Pay attention to big-ticket issues
Three of the main things your home inspector will be on the lookout for are dry rot, roof problems, and water damage. If you already know your house has any of these problems, it’s a very good idea to have any necessary repairs done prior to your inspection. The vast majority of home buyers get concerned (and rightly so!) when they see phrases like “moisture retention” and “missing shingles” on their home inspection reports.
Ultimately, leaving a big-ticket issue unattended to before your inspection could cause your buyer to walk away. It is much better to have the problem dealt with, even if it costs you some money upfront, instead of losing out on the sale of your Carolina home. Look at it this way: you should fix anything you would want the seller of your new residence to fix for you!
Recognize that unexpected issues may exist
Even if you’ve lived in your home for a long time, there may still be things you don’t know about it. If, for instance, you’ve never had electrical problems, it’s possible that you could be unaware of old knob-and-tube wiring in some rooms of your house. If an inspector discovers this, you will probably need to have the room re-wired to meet modern codes before the sale can be completed.
Don’t be worried if your Carolina home inspector uncovers issues you didn’t realize existed. That is, after all, his or her job! Instead, focus on finding out what next steps you need to take so the sale of your property can be finalized. This will differ from situation to situation. Some home loans, for instance, may require your house to be entirely move-in ready, while others, like historic home loans, may account for certain repairs and upgrades.

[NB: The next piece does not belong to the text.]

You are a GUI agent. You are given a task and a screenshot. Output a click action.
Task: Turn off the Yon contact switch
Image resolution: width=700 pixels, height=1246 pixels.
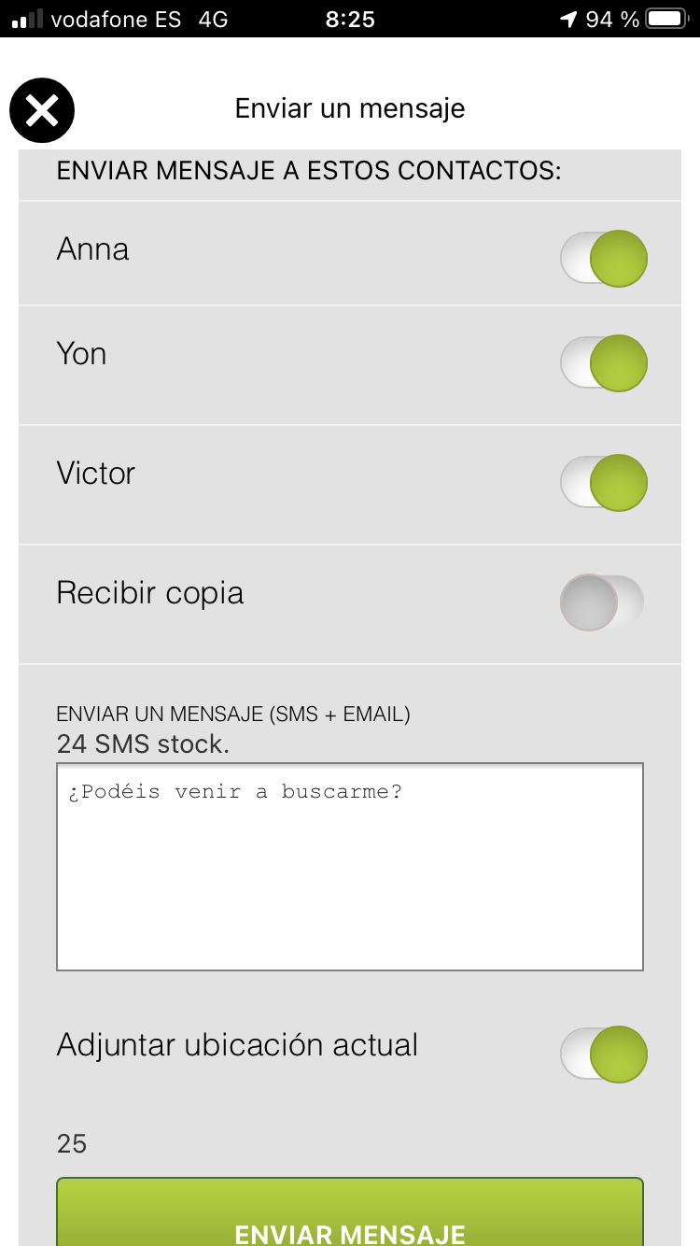[603, 363]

Have your real estate agent present
Real estate professionals know a lot about home inspections. You should make sure your agent is present for your inspection so he or she can answer any questions you may have regarding the issues that are uncovered. Remember, your real estate agent is your advocate, so you can rely on his or her assistance throughout the home selling process.
Hopefully, this guide will help you have the best possible experience with your upcoming home inspection. Remember, selling a house doesn’t have to be a stressful experience. Focus on the fact that you and your family will have years of memories ahead of you in your new Carolina home!